WRITTEN INSTRUCTION 1: Can you express the rows from the line containing "KI-Suche mit dem iPhone nutzen (74, 1411)" through the last row as a numbered list, leaving out blank lines and including both ends?

SELECTED EXCERPT:
** BEGIN **
So that left me Fuji, Olympus, Panasonic or the Sony Full frame mirrorless cameras.

The Olympus and Panasonic sensor sizes ruled these out. They do great things with them, but as they seem to be behind the curve now, what would they be like in 5 years time?

If I had a infinite amount of money, I may well of plumped for a Sony A7. However an important things I learnt since buying my 1st camera is not to look at the camera on its own, but the cost of the whole system, lens and all. While I could get a Sony A7 within my budget, equipping it with a set of lenses that would cover the major focal lengths would cost a small fortune.

So basically this left Fuji, with what seemed the best compromise in terms of overall cost, long term support, and feature set.

I must admit Fuji cameras had always intrigued me.

Firstly a number of photographer I knew and admired use Fuji, which is always a good sign.

Secondly I was impressed by the way Fuji provides long term customer care, such as providing software upgrades to existing models (Sony in contrast only provide fix bugs, if that). As a software developer myself the commitment to continual improvement impressed me.

Finally, no one seems to have bad word about Fuji lenses. Not only are they sharp, but they are relatively affordable, especially compared to the cost of Sony full frame glass.
** END **
WRITTEN INSTRUCTION 2: Does the camera-choice excerpt support each of these statements? (a) Sensor size is the stated reason Olympus and Panasonic were ruled out. (b) A Sony A7 body on its own was beyond the budget. (c) Fuji lenses are called sharp and relatively affordable. Answer yes or no for each and quote the deciding words.

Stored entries
** BEGIN **
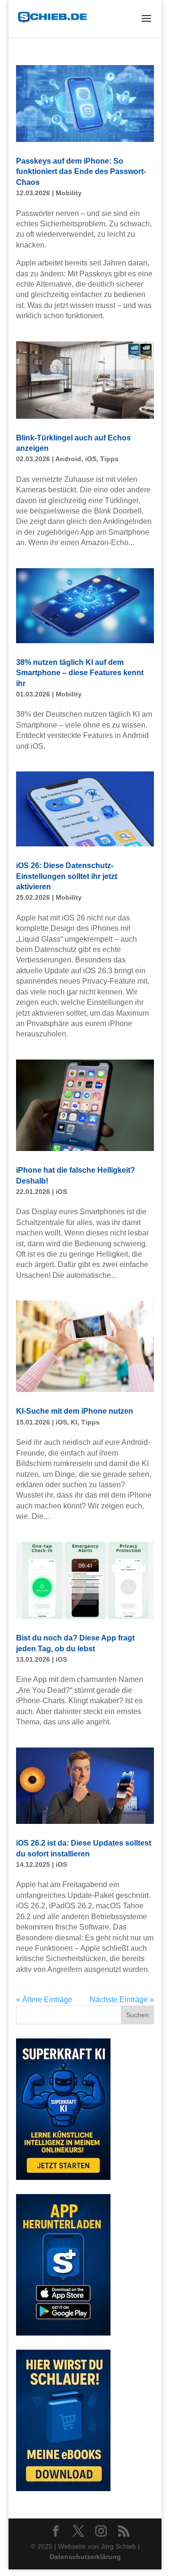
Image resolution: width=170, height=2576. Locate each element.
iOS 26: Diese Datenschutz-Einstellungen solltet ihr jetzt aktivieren (66, 876)
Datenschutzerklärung (85, 2556)
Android (68, 459)
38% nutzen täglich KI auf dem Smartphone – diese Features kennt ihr (80, 672)
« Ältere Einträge (44, 2000)
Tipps (109, 459)
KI (74, 1422)
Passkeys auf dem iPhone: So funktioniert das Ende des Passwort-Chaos (81, 171)
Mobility (69, 193)
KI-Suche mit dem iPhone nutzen (74, 1411)
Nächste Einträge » (122, 2000)
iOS (90, 459)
** END **
EXPECTED OUTPUT 1:
1. KI-Suche mit dem iPhone nutzen (74, 1411)
2. Nächste Einträge » (122, 2000)
3. iOS (90, 459)

EXPECTED OUTPUT 2:
(a) Yes: "The Olympus and Panasonic sensor sizes ruled these out."
(b) No: "While I could get a Sony A7 within my budget"
(c) Yes: "Not only are they sharp, but they are relatively affordable"